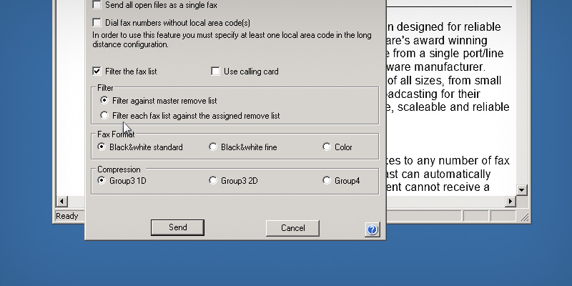572x286 pixels.
Task: Click the horizontal scrollbar left arrow
Action: click(61, 202)
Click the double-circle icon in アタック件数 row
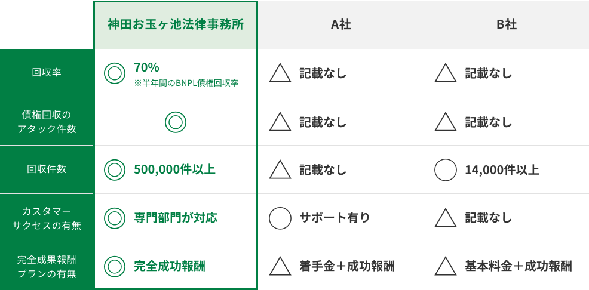 click(176, 122)
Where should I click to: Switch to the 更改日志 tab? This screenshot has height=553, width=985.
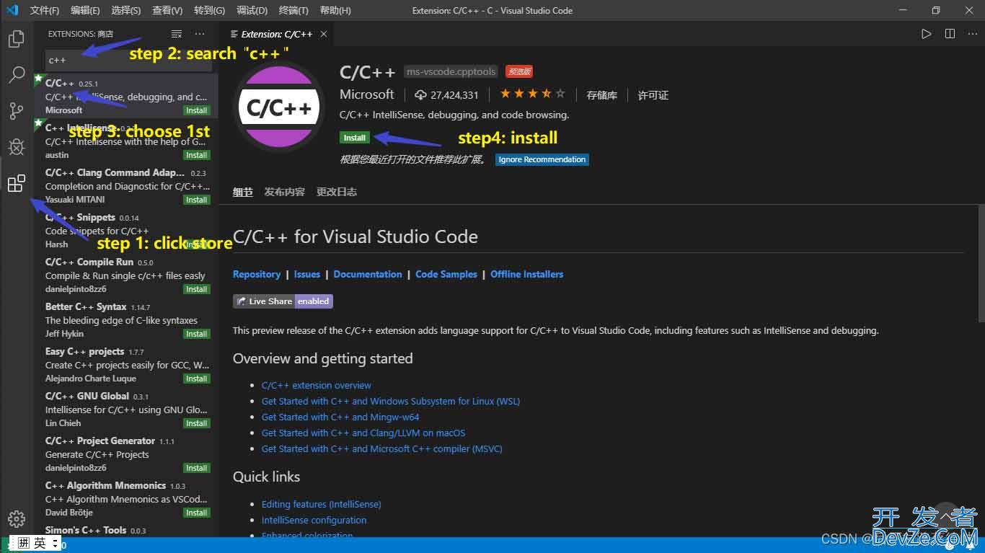click(x=337, y=192)
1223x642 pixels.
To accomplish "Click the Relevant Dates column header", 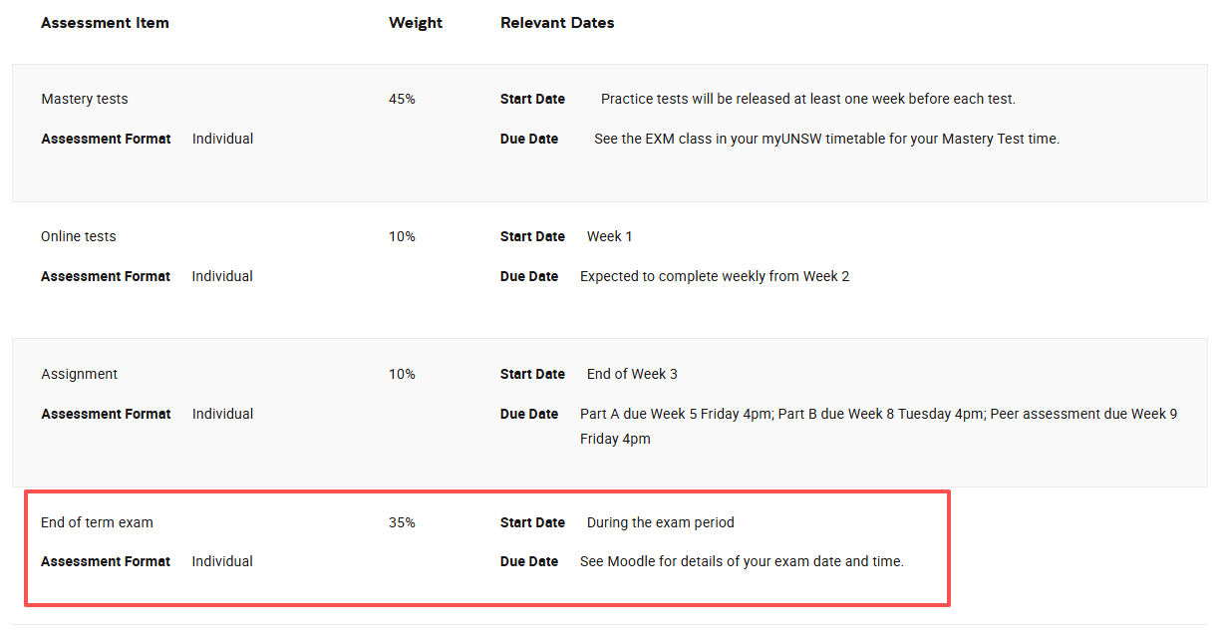I will pos(557,23).
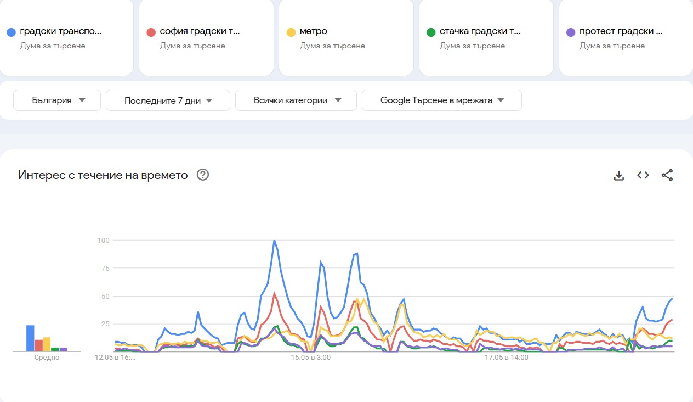
Task: Click the purple dot for протест градски term
Action: point(570,31)
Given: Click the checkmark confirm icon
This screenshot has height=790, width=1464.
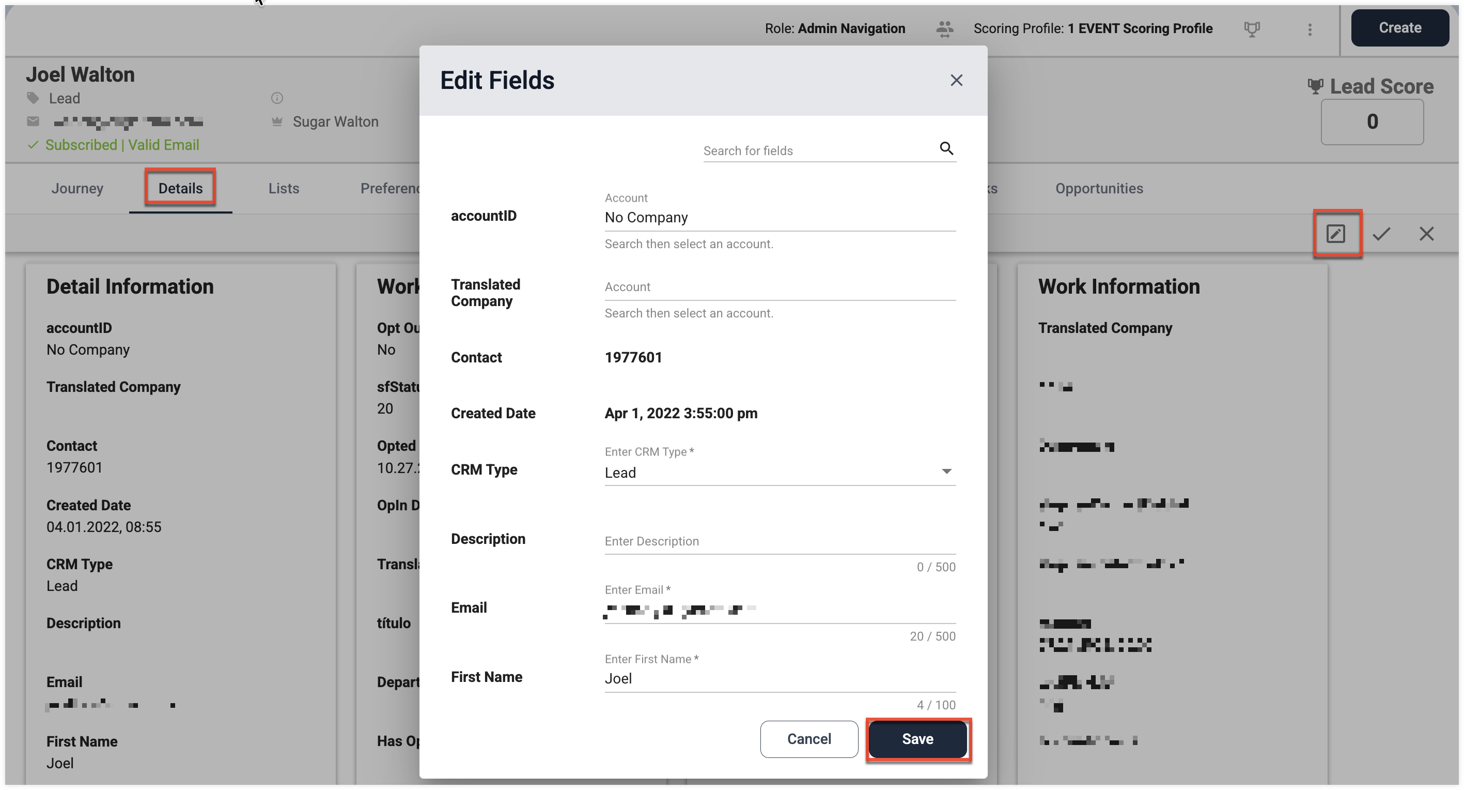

————

What is expected —
Each line from the one that contains "Given: Click the checkmark confirm icon" to the end of the listing must be quoted exactly; no other line and no picture belongs in the copy.

Solution to this problem —
Given: Click the checkmark confirm icon
This screenshot has height=790, width=1464.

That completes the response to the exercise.